Document excerpt.
*****

The purpose of WITH CHECK OPTION is to make sure that your statement causing the data change does not result in any of the rows no longer appearing in the View when the view is referenced.

 

create view vw_Customers_Hertfordshire

with schemabinding

as

select id,customer_name,status,County

from dbo.Customers

where county = ‘Hertfordshire’

with check option

go

The WITH CHECK OPTION only works when you update, insert or delete using the view directly (this is a clue on how it’s been implemented).

An example call would be:

update vw_Customers_Hertfordshire

set status = ‘M’

So, if we try and change the county from ‘Hertfordshire’ to ‘Cumbria’ for instance an error will result…

update vw_Customers_Hertfordshire

set county = ‘Cumbria’

go

Msg 550, Level 16, State 1, Line 1

The attempted insert or update failed because the target view either specifies WITH CHECK OPTION or spans a view that specifies WITH CHECK OPTION and one or more rows resulting from the operation did not qualify under the CHECK OPTION constraint.

*****

Data section.
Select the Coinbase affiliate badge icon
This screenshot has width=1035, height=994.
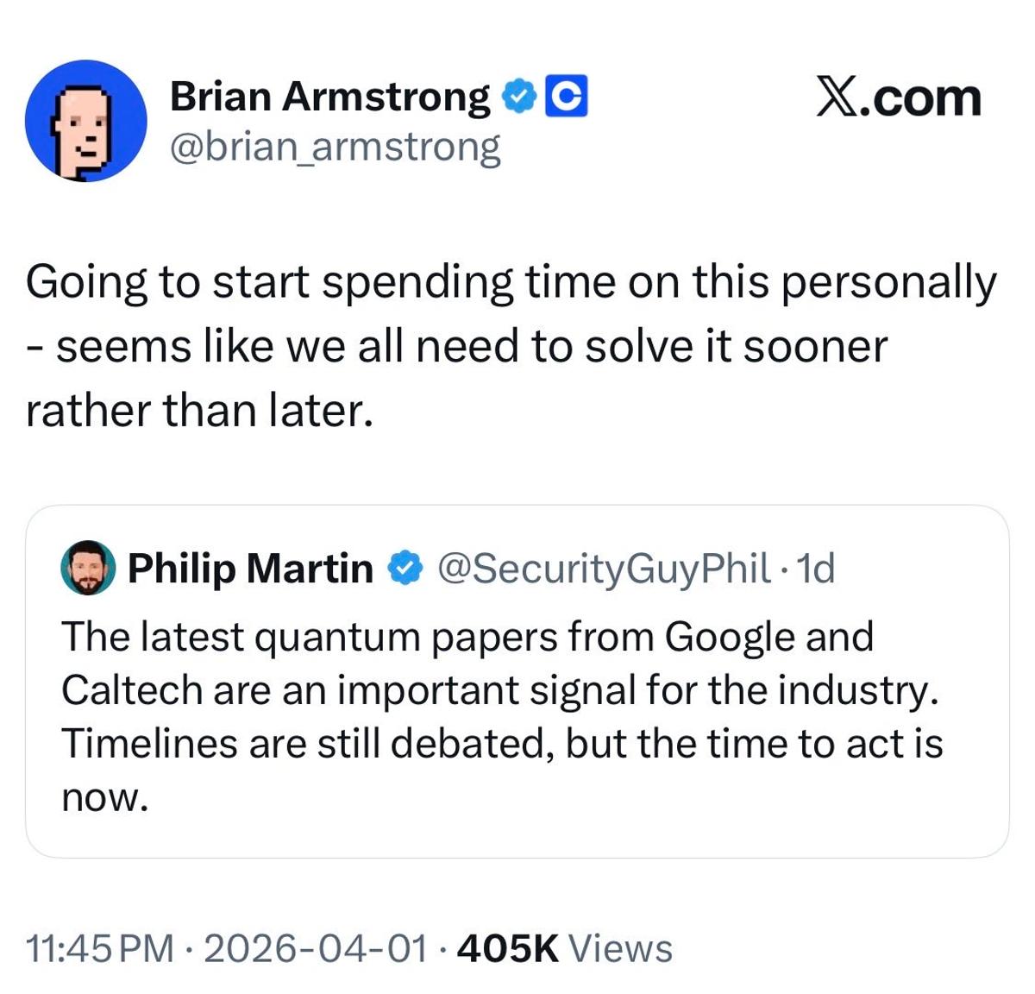567,95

*****

Requirement. Using the WITH CHECK OPTION excerpt, decide whether each statement agrees with it, answering yes or no and quoting the words that settle it: (a) the view vw_Customers_Hertfordshire is created with schemabinding; (b) WITH CHECK OPTION also applies when rows are changed directly in the base table rather than through the view; (c) trying to set the county to Cumbria through the view returns error Msg 550. The listing has no connection to the text about WITH CHECK OPTION.

Final result.
(a) Yes: "with schemabinding"
(b) No: "The WITH CHECK OPTION only works when you update, insert or delete using the view directly"
(c) Yes: "Msg 550, Level 16, State 1, Line 1"